人肝中硒蛋白K相互作用蛋白的筛选与验证

以硒蛋白K(SelK)突变体为“诱饵”,采用酵母双杂交系统对人肝cDNA文库进行筛选,得到一个与SelK相互作用的蛋白——环腺苷酸应答元件结合蛋白3(CREB3).将SelK与CREB3共同转染酵母细胞,验证了SelK与CREB3的相互作用；并采用受体漂白、敏化发射和荧光寿命3种荧光共振能量转移方法进一步验证了二者间的相互作用,发现其不受SelK中硒代半胱氨酸(Sec)的影响.推测SelK可能通过其Sec之前的区域与CREB3发生作用,参与CREB3介导的内质网相关降解过程,影响相关癌症的转移和发展.
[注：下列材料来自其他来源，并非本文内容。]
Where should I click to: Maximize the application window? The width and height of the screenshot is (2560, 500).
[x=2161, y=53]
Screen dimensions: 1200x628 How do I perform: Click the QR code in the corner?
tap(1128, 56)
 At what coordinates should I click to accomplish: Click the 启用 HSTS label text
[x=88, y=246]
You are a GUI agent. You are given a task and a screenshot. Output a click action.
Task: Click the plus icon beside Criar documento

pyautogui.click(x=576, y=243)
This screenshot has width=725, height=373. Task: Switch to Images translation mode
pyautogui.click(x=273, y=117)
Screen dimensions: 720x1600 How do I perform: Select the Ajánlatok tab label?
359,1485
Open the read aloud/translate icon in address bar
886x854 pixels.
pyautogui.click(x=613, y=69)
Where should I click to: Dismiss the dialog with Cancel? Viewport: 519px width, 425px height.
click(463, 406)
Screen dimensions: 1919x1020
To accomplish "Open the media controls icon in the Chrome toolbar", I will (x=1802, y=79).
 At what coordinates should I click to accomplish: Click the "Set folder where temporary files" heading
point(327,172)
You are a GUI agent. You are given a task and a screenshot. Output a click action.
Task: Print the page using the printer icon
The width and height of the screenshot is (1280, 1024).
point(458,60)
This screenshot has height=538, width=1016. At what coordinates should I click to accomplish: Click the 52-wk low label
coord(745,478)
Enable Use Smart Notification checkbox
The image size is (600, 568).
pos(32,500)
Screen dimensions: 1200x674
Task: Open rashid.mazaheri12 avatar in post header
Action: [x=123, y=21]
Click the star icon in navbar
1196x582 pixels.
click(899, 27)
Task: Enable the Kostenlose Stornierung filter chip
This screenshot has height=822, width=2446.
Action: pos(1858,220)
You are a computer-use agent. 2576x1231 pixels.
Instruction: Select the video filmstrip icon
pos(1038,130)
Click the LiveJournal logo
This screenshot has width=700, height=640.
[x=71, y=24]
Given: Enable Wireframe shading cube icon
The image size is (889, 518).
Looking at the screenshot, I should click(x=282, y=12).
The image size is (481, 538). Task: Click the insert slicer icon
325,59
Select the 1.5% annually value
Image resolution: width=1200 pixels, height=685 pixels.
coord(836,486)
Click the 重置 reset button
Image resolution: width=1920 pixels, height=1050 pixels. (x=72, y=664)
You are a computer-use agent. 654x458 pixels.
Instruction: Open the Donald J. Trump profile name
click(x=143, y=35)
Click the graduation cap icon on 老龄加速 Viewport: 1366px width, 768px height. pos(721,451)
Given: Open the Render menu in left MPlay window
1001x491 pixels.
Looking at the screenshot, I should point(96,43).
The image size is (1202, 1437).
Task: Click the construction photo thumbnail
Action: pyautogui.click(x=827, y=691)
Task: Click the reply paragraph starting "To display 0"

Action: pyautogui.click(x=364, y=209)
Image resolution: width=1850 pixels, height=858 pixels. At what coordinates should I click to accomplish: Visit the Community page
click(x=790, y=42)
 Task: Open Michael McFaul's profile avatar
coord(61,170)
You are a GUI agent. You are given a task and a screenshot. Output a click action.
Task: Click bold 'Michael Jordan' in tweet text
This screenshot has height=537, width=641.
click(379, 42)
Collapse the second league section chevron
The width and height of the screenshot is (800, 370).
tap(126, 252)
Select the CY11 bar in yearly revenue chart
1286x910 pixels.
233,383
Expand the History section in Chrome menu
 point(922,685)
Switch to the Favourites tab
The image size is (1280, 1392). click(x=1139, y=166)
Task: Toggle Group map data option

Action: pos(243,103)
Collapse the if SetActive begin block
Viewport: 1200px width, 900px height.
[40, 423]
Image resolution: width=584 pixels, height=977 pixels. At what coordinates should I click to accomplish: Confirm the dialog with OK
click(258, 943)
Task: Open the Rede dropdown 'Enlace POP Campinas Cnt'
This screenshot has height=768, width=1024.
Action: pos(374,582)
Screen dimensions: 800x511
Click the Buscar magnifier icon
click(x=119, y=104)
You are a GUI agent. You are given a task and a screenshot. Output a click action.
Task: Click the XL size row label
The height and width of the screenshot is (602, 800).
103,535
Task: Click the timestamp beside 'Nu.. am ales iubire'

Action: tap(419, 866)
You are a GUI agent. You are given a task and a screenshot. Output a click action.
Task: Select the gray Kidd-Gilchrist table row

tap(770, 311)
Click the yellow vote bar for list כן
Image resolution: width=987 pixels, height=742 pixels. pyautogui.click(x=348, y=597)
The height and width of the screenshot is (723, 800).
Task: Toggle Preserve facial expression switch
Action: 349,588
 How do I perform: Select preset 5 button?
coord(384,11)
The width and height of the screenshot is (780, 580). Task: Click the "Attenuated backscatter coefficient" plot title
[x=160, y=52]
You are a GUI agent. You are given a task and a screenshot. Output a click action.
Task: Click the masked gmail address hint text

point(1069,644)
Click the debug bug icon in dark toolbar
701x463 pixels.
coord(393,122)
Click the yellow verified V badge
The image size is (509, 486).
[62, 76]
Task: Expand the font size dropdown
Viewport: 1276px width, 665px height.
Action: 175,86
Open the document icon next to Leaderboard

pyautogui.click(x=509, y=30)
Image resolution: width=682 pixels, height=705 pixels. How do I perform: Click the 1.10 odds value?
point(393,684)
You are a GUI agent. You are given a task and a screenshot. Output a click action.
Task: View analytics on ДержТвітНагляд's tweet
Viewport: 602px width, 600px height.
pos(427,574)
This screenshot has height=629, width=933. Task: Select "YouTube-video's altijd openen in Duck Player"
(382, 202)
Screen and Verification of Interactive Protein of Selenoprotein K in Human Liver

Selenium,an essential trace element for human health,plays important roles in maintaining redox balance in vivo.Selenium deficiency is associated with many diseases,such as cancer,neurodegenerative diseases and cardiovascular diseases.The biological function of selenium in vivo is mainly exerted through selenoproteins.Selenoprotein K(SelK) is a newly discovered selenoprotein with unknown biological function and molecular mechanism.In this work,human SelK gene was cloned,site-directedly mutated and inserted into the "bait" plasmid to screen the human liver cDNA library using the yeast two-hybrid system.An interactive protein,homo sapiens cAMP responsive element binding protein 3(CREB3),was screened out and analyzed.SelK′ and CREB3 genes were then co-transformed into yeast cells to verify the protein interaction,followed by the co-transfection into HEK293T cells to further verify the interaction via three methods of fluorescence resonance energy transfer technique,including the receptor photobleaching,sensitized emission and fluorescence lifetime.The results show that SelK interacte with CREB3 independent of its selenocysteine residue.By interacting with CREB3,SelK may participate in CREB3-mediated endoplasmic reticulum-asso-ciated degradation and make impact on cancer migration and development.